J’ai souvent été sollicitée par les maisons d’édition de livres scolaires pour faire de Karambolage une série pédagogique d’apprentissages des langues. J’y suis totalement opposée. Je pense que l’émission tient son succès auprès des plus jeunes, car il s’agit d’une émission de télévision. Qu’elle serve de support de cours, tant mieux, mais je ne veux pas modifier sa nature. Nous recevons aussi régulièrement des emails d’adolescents qui ont grandi en même temps que Karambolage et qui nous assurent avoir choisi d’apprendre l’allemand ou le français grâce à nous

C’est une pression de plus ?

Non, pas une pression, mais une responsabilité. L’émission marche parce que les sujets sont incarnés. Nous les vivons nous-mêmes. Ce n’est pas une approche de journaliste ou de chercheurs qui regarderaient un sujet de l’extérieur. Cela nous demande donc une rigueur extrême autant sur le fond que sur l’image pour ne pas tomber dans le « café du commerce », dans l’approximation.

Quel est votre regard sur les débats actuels concernant l’apprentissage de l’allemand en France ?
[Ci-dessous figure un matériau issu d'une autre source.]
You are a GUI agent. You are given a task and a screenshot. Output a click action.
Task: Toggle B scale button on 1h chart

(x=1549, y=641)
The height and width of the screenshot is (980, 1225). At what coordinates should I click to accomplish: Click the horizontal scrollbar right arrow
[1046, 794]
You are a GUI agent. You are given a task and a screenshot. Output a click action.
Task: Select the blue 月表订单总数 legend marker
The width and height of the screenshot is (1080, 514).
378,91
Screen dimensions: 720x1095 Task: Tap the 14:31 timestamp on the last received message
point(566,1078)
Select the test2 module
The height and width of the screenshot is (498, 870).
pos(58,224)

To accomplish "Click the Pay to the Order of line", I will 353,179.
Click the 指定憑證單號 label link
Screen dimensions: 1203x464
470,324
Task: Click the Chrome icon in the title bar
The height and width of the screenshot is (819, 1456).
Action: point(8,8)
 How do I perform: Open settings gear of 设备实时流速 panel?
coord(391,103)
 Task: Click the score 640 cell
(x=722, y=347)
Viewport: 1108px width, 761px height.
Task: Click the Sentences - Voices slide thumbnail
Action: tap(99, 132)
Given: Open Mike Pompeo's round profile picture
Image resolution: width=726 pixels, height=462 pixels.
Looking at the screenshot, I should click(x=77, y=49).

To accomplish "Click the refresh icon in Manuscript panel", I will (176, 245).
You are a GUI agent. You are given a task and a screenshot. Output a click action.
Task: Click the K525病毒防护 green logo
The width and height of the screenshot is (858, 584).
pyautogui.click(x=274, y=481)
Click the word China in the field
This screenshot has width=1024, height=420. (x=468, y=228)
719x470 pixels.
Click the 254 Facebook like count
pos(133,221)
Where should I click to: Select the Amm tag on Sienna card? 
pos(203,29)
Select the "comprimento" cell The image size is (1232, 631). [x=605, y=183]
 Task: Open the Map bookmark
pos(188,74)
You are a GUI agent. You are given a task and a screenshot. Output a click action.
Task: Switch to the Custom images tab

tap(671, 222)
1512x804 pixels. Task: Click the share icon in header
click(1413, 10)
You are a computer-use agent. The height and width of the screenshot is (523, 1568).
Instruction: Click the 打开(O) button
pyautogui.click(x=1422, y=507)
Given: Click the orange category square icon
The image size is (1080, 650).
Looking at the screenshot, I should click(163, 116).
Dans l’équipe, nous sommes tous sensibles à cette question. J’ai, à titre personnel, signé des pétitions en lien avec cette réforme du collège.

Je pense qu’il faut tout faire pour que ces langues européennes vivent dans l’esprit des autres Européens. Je ne suis pas professeur d’allemand, mais je conçois tout à fait que cela soit, pour eux, un problème crucial. J’ai toutefois conscience qu’il est difficile de se battre contre des changements de société profonds. En fait, j’avoue être très désemparée par rapport à cette problématique d’un certain désamour des jeunes Français pour l’apprentissage de l’allemand. Et, bien que Karambolage ne soit pas une émission sur la langue elle-même, mais sur la culture et la société à laquelle elle est liée, je me dis que nous faisons notre part.

Quel avenir rêvez-vous pour votre émission ?

Contrairement à ce que j’imaginais à sa création, je crois aujourd’hui que tant que les téléspectateurs prendront du plaisir à la regarder, Karambolage peut perdurer.

Au chapitre des souhaits, quelque chose me tient énormément à cœur. Depuis quelques années, nous avons ouvert l’émission aux cultures immigrées de France et d’Allemagne. Or cette rubrique ne fonctionne pas encore très bien. En partie parce que cela touche souvent aux rites, aux religions, ce qui est compliqué à traiter dans notre format, en partie aussi, car nous avons du mal à fidéliser nos auteurs. Cette « fenêtre » de Karambolage est, malheureusement, à l’image de la difficile intégration des immigrés dans nos sociétés. J’aimerais qu’il y ait, à l’avenir, davantage de sujets en lien avec ce que vivent les immigrés de France et d’Allemagne. Nous avons beaucoup à découvrir, beaucoup à apprendre.